┌──
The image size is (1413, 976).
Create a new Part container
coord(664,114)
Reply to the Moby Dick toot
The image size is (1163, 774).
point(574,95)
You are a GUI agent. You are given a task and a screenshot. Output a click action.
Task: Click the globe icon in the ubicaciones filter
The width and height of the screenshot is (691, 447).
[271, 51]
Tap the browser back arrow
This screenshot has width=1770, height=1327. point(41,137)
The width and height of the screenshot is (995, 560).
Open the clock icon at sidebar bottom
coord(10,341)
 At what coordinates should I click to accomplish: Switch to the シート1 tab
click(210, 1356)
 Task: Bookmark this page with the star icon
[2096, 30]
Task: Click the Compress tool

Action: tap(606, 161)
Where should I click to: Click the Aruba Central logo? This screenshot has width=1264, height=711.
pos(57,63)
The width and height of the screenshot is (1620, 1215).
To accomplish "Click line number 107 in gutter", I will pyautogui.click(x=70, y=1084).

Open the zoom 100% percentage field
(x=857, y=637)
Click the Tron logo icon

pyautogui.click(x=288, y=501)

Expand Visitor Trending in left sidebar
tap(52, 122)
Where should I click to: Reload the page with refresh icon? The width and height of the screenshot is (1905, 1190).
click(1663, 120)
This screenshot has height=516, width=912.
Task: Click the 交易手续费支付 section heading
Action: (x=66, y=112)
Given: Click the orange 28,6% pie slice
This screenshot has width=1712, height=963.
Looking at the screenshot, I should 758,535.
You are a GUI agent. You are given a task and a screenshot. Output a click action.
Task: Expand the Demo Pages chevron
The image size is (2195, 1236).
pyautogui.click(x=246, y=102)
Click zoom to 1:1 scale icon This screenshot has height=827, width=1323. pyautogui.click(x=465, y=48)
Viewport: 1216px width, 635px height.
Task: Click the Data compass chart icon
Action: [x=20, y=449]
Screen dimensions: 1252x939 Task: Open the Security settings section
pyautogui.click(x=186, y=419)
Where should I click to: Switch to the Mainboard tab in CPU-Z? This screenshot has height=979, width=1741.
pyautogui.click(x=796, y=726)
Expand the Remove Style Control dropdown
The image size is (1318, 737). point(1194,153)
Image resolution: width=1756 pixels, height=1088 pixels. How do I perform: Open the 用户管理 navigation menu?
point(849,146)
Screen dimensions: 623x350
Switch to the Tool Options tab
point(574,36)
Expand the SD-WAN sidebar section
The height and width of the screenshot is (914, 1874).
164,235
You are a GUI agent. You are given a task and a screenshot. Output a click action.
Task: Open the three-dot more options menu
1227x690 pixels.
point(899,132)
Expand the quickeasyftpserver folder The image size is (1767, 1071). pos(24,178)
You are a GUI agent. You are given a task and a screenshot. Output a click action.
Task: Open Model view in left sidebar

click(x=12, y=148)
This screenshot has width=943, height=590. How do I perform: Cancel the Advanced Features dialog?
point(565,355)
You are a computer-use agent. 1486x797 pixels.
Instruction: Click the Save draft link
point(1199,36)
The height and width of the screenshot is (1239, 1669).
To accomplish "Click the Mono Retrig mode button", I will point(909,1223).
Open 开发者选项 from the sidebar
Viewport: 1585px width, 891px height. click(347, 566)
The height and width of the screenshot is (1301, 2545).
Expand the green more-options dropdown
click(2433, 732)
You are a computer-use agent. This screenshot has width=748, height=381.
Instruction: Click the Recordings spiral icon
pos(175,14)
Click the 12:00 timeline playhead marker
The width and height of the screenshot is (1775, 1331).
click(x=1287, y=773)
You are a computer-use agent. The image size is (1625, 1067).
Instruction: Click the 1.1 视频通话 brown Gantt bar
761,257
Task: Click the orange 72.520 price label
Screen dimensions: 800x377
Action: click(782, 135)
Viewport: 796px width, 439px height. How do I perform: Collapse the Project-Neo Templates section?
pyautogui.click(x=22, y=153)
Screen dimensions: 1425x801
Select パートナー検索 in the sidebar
└──
DESCRIPTION OF THE TASK:
Transcribe all of the entries without altering anything.

THE ANSWER:
The image size is (1413, 976).
Create a new Part container
coord(664,114)
Reply to the Moby Dick toot
The image size is (1163, 774).
point(574,95)
You are a GUI agent. You are given a task and a screenshot. Output a click action.
Task: Click the globe icon in the ubicaciones filter
The width and height of the screenshot is (691, 447).
[271, 51]
Tap the browser back arrow
This screenshot has width=1770, height=1327. point(41,137)
The width and height of the screenshot is (995, 560).
Open the clock icon at sidebar bottom
coord(10,341)
 At what coordinates should I click to accomplish: Switch to the シート1 tab
click(210, 1356)
 Task: Bookmark this page with the star icon
[2096, 30]
Task: Click the Compress tool

Action: tap(606, 161)
Where should I click to: Click the Aruba Central logo? This screenshot has width=1264, height=711.
pos(57,63)
The width and height of the screenshot is (1620, 1215).
To accomplish "Click line number 107 in gutter", I will pyautogui.click(x=70, y=1084).

Open the zoom 100% percentage field
(x=857, y=637)
Click the Tron logo icon

pyautogui.click(x=288, y=501)

Expand Visitor Trending in left sidebar
tap(52, 122)
Where should I click to: Reload the page with refresh icon? The width and height of the screenshot is (1905, 1190).
click(1663, 120)
This screenshot has height=516, width=912.
Task: Click the 交易手续费支付 section heading
Action: (x=66, y=112)
Given: Click the orange 28,6% pie slice
This screenshot has width=1712, height=963.
Looking at the screenshot, I should 758,535.
You are a GUI agent. You are given a task and a screenshot. Output a click action.
Task: Expand the Demo Pages chevron
The image size is (2195, 1236).
pyautogui.click(x=246, y=102)
Click zoom to 1:1 scale icon This screenshot has height=827, width=1323. pyautogui.click(x=465, y=48)
Viewport: 1216px width, 635px height.
Task: Click the Data compass chart icon
Action: [x=20, y=449]
Screen dimensions: 1252x939 Task: Open the Security settings section
pyautogui.click(x=186, y=419)
Where should I click to: Switch to the Mainboard tab in CPU-Z? This screenshot has height=979, width=1741.
pyautogui.click(x=796, y=726)
Expand the Remove Style Control dropdown
The image size is (1318, 737). point(1194,153)
Image resolution: width=1756 pixels, height=1088 pixels. How do I perform: Open the 用户管理 navigation menu?
point(849,146)
Screen dimensions: 623x350
Switch to the Tool Options tab
point(574,36)
Expand the SD-WAN sidebar section
The height and width of the screenshot is (914, 1874).
164,235
You are a GUI agent. You are given a task and a screenshot. Output a click action.
Task: Open the three-dot more options menu
1227x690 pixels.
point(899,132)
Expand the quickeasyftpserver folder The image size is (1767, 1071). pos(24,178)
You are a GUI agent. You are given a task and a screenshot. Output a click action.
Task: Open Model view in left sidebar

click(x=12, y=148)
This screenshot has width=943, height=590. How do I perform: Cancel the Advanced Features dialog?
point(565,355)
You are a computer-use agent. 1486x797 pixels.
Instruction: Click the Save draft link
point(1199,36)
The height and width of the screenshot is (1239, 1669).
To accomplish "Click the Mono Retrig mode button", I will point(909,1223).
Open 开发者选项 from the sidebar
Viewport: 1585px width, 891px height. click(347, 566)
The height and width of the screenshot is (1301, 2545).
Expand the green more-options dropdown
click(2433, 732)
You are a computer-use agent. This screenshot has width=748, height=381.
Instruction: Click the Recordings spiral icon
pos(175,14)
Click the 12:00 timeline playhead marker
The width and height of the screenshot is (1775, 1331).
click(x=1287, y=773)
You are a computer-use agent. The image size is (1625, 1067).
Instruction: Click the 1.1 视频通话 brown Gantt bar
761,257
Task: Click the orange 72.520 price label
Screen dimensions: 800x377
Action: click(782, 135)
Viewport: 796px width, 439px height. How do I perform: Collapse the Project-Neo Templates section?
pyautogui.click(x=22, y=153)
Screen dimensions: 1425x801
Select パートナー検索 in the sidebar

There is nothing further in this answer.